Start of Block

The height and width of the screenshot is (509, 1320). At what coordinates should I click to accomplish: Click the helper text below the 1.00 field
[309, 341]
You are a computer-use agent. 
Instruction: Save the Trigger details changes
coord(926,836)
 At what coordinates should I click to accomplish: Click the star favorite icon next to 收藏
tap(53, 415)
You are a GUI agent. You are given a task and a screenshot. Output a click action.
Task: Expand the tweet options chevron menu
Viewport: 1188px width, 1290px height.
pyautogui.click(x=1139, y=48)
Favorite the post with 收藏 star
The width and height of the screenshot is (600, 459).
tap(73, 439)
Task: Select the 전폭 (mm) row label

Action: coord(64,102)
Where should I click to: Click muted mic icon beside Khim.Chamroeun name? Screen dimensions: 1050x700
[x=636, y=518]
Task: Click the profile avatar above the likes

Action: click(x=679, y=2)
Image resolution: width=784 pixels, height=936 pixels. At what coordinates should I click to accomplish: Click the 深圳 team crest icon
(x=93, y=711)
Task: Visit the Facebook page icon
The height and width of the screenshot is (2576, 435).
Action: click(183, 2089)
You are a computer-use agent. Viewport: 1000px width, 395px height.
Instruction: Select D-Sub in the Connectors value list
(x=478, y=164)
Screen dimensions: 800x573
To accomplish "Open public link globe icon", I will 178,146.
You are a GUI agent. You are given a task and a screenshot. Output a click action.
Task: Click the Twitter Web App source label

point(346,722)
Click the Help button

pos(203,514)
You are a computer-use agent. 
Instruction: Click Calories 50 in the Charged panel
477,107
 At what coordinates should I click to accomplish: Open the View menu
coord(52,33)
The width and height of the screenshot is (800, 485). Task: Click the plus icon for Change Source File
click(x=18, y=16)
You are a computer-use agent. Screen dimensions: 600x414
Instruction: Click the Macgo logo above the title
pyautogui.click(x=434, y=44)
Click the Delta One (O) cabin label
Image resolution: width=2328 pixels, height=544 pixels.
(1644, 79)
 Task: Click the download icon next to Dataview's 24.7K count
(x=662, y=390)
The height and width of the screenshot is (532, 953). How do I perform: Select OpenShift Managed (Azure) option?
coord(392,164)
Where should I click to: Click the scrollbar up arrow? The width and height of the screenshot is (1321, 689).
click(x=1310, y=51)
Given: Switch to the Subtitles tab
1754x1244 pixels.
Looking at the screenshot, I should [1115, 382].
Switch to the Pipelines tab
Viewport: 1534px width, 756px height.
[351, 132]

End of Block

▸ EXERCISE DETAILS: Write out again, exactly, the line containing "The height and width of the screenshot is (2576, 435)." and every later line of the records. Omit the rest.

▸ TASK OUTPUT:
The height and width of the screenshot is (2576, 435).
Action: click(183, 2089)
You are a computer-use agent. Viewport: 1000px width, 395px height.
Instruction: Select D-Sub in the Connectors value list
(x=478, y=164)
Screen dimensions: 800x573
To accomplish "Open public link globe icon", I will 178,146.
You are a GUI agent. You are given a task and a screenshot. Output a click action.
Task: Click the Twitter Web App source label

point(346,722)
Click the Help button

pos(203,514)
You are a computer-use agent. 
Instruction: Click Calories 50 in the Charged panel
477,107
 At what coordinates should I click to accomplish: Open the View menu
coord(52,33)
The width and height of the screenshot is (800, 485). Task: Click the plus icon for Change Source File
click(x=18, y=16)
You are a computer-use agent. Screen dimensions: 600x414
Instruction: Click the Macgo logo above the title
pyautogui.click(x=434, y=44)
Click the Delta One (O) cabin label
Image resolution: width=2328 pixels, height=544 pixels.
(1644, 79)
 Task: Click the download icon next to Dataview's 24.7K count
(x=662, y=390)
The height and width of the screenshot is (532, 953). How do I perform: Select OpenShift Managed (Azure) option?
coord(392,164)
Where should I click to: Click the scrollbar up arrow? The width and height of the screenshot is (1321, 689).
click(x=1310, y=51)
Given: Switch to the Subtitles tab
1754x1244 pixels.
Looking at the screenshot, I should [1115, 382].
Switch to the Pipelines tab
Viewport: 1534px width, 756px height.
[351, 132]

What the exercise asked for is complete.